- TEXT TO READ:
# # #
Manual Reference Pages  - M_unicode (3m_unicode)

NAME

M_unicode(3f) - [M_unicode::INTRO] Unicode string module (LICENSE:MIT)

CONTENTS

Description
Synopsis
See Also
Examples
Author
License

DESCRIPTION

The M_unicode(3f) module is a collection of Fortran string methods that work with UTF-8 encoded text not just ASCII-7 data.

Strings are declared using the user-defined type "UNICODE_TYPE". The type supports allocatable ragged arrays where each element may be of differing length.

Compiler support of the optional Fortran ISO_10646 extension is not required.

The M_unicode(3) module overloads the Fortran built-in CHARACTER intrinsics and operators to allow TYPE(UNICODE_TYPE) to use the intrinsic procedure names in much the same manner the intrinsics are used with CHARACTER variables.

The intrinsic overloads include TOKENIZE(3) and SPLIT(3) even if the underlying compiler does not yet support those intrinsics.

Overloads of assignment, logical comparisons, and concatenation using the // operator with strings (and other types) are included as well to make use of TYPE(UNICODE_TYPE) largely consistent with standard CHARACTER string manipulations.

Nearly all the methods are available using both OOP and procedural syntax.

In addition M_unicode(3) includes routines for parsing, tokenizing, changing case, substituting new strings for substrings, locating strings with simple wildcard expressions, removing tabs and line terminators and other advanced non-intrinsic string manipulations.
# # #
- DATASET EXTRACT:
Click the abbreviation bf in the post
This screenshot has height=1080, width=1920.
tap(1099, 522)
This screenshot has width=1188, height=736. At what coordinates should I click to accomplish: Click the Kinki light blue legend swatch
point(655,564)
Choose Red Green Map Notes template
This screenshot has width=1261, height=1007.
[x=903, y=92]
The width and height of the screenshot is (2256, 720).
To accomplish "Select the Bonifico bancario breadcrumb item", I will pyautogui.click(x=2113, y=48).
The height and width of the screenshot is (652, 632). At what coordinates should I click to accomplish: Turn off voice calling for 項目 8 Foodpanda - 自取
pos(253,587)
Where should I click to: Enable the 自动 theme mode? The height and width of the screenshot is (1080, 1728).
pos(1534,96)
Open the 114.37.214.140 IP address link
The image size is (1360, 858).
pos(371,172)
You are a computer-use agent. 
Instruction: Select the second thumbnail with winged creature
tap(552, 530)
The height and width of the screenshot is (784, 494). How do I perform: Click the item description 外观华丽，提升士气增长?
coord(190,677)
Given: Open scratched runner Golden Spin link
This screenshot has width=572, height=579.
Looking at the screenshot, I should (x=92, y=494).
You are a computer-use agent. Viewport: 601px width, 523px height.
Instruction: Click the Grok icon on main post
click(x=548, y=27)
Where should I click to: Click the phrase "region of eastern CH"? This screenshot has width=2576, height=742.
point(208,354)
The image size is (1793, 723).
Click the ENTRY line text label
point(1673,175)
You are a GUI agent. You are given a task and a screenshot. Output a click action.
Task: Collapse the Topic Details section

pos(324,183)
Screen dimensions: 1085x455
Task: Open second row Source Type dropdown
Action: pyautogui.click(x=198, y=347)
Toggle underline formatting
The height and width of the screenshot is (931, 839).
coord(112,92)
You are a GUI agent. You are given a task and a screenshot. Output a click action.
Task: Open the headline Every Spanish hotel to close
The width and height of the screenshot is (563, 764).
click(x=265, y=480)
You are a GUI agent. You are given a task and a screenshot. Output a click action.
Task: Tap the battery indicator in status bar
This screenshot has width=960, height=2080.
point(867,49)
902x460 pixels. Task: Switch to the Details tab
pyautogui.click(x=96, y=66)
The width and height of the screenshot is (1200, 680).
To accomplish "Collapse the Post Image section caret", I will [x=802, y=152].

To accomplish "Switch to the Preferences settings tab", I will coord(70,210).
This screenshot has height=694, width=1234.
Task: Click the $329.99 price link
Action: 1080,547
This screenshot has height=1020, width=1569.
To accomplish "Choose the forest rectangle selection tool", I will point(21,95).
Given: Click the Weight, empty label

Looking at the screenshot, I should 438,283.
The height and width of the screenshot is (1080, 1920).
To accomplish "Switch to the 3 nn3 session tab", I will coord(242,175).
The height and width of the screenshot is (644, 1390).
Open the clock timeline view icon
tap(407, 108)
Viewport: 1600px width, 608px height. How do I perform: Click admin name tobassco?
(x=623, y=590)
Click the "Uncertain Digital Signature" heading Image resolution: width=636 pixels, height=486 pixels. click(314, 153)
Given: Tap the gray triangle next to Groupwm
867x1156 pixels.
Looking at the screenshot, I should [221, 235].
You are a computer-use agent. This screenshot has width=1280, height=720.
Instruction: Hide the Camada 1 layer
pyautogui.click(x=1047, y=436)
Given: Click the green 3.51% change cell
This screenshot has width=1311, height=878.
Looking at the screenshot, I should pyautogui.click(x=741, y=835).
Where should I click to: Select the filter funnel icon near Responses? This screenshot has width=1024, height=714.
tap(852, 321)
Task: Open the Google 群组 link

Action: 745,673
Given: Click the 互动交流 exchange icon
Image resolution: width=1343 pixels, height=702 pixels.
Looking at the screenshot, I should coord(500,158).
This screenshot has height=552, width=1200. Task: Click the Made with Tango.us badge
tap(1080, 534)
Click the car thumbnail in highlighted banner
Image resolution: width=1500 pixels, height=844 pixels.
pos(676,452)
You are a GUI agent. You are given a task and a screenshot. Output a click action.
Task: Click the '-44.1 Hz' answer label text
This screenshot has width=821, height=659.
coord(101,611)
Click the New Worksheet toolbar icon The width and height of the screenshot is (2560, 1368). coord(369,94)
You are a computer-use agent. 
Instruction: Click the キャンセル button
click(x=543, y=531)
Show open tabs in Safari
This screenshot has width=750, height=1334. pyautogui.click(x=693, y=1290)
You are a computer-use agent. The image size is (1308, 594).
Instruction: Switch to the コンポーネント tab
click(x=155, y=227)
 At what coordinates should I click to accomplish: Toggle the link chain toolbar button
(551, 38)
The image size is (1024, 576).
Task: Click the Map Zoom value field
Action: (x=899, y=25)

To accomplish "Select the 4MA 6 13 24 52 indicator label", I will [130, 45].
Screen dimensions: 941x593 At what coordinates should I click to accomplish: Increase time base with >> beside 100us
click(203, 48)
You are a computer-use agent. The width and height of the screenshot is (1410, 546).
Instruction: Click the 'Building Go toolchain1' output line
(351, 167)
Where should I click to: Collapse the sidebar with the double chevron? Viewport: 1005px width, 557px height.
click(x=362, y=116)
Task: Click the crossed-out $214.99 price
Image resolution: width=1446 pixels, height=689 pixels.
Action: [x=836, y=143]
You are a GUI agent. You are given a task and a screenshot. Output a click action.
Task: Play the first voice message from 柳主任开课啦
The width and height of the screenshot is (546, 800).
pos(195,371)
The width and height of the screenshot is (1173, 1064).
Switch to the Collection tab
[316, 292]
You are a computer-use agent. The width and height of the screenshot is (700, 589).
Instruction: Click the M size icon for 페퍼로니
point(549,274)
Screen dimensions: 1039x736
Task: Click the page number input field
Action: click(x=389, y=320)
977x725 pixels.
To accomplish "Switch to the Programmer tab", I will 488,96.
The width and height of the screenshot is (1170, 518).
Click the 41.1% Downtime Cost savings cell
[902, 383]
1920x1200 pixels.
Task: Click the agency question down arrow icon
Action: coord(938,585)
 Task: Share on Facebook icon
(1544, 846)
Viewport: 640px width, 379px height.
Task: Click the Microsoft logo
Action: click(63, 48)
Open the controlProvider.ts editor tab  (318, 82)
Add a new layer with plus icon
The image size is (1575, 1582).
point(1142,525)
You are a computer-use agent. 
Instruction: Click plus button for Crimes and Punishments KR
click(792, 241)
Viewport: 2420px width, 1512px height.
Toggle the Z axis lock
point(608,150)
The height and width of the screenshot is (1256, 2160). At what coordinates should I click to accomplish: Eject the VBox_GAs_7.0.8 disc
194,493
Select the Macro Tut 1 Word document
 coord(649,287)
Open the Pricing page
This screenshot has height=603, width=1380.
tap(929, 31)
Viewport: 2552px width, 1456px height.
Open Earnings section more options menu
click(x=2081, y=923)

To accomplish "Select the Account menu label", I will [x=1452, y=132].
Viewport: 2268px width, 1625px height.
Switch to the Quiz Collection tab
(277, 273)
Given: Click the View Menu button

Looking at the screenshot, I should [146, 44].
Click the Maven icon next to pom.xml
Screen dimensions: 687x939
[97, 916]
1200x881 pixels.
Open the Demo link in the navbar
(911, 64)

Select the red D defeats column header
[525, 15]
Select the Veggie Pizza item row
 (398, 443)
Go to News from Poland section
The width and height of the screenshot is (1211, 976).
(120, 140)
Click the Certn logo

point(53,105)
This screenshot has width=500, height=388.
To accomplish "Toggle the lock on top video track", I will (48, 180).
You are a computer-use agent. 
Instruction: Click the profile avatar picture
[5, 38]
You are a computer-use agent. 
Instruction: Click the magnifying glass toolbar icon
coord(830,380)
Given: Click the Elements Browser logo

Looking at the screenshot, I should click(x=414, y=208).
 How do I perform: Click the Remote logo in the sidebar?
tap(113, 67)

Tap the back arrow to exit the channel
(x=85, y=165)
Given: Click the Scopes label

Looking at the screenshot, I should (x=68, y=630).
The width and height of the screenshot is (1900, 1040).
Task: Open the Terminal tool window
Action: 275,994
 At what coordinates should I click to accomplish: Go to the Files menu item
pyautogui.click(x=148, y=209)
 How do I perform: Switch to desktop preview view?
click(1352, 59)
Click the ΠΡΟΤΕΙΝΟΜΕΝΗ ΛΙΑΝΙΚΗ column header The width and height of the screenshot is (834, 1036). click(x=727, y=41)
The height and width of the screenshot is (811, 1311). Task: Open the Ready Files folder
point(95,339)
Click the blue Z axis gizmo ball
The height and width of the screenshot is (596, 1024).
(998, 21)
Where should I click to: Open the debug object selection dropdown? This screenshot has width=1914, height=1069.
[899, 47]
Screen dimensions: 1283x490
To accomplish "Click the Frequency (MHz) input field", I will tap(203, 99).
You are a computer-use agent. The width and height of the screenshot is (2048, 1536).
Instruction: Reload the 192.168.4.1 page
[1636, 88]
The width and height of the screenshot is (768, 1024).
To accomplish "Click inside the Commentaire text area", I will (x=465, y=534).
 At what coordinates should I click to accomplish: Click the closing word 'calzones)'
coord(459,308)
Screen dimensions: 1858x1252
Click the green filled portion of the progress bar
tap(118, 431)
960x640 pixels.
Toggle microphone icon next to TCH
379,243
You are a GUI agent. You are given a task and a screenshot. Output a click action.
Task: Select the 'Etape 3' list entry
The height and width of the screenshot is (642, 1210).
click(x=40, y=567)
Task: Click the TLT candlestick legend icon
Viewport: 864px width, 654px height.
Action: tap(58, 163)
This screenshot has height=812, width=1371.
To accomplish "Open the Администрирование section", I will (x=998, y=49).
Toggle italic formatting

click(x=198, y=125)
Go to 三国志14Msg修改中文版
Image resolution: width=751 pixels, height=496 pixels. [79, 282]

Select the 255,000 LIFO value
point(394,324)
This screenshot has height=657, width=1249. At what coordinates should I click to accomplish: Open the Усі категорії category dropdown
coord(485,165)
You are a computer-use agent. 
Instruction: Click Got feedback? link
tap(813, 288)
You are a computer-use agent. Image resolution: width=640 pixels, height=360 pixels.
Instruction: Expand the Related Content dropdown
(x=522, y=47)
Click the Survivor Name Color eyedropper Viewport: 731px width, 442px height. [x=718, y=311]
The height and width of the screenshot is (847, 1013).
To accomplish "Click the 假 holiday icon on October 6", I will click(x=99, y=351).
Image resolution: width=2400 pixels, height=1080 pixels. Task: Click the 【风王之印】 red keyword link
# # #
- LIST OF TASKS:
#1 Replace "OOP" with "object-oriented" in the part of the M_unicode module description that opens with the words "The intrinsic overloads" and closes with "non-intrinsic string manipulations.", then write out that part.
#2 Extend the M_unicode module description past its final sentence.

- ANSWERS BELOW:
#1
The intrinsic overloads include TOKENIZE(3) and SPLIT(3) even if the underlying compiler does not yet support those intrinsics.

Overloads of assignment, logical comparisons, and concatenation using the // operator with strings (and other types) are included as well to make use of TYPE(UNICODE_TYPE) largely consistent with standard CHARACTER string manipulations.

Nearly all the methods are available using both object-oriented and procedural syntax.

In addition M_unicode(3) includes routines for parsing, tokenizing, changing case, substituting new strings for substrings, locating strings with simple wildcard expressions, removing tabs and line terminators and other advanced non-intrinsic string manipulations.

#2
The **UPPER()** and **LOWER()** functions support the concept of case for the Unicode Latin characters not just the ASCII subset, and a basic SORT() function provides for ordering the data by Unicode codepoint values.

A PAD() function allows padding strings at least up to a specified glyph length with a repeating pattern.

**M_unicode** should be useful for anyone working with UTF-8 data, particularly if the compiler does not support the UCS-4 extensions of Fortran.

Until proven otherwise M_unicode(3) should work with any environment where UTF-8 files are supported.

The type components are not public to allow for use of the same user code when using other modules such as M_ucs4(3) which ultimately will provide the same user interface but internally using ISO_10646 internal encoding instead of an array of integers containing codepoints (which is what M_unicode(3) uses). This has the drawback of not permitting easy use of array syntax directly on the codepoint array. Perhaps this decision will change but in the meantime several methods such as REPLACE(3) and CHARACTER(3) and SUB(3) provide similar functionality.

SYNOPSIS

public methods:

    TOKENS

split subroutine parses string using specified delimiter characters into tokens
tokenize
  Parse a string into tokens.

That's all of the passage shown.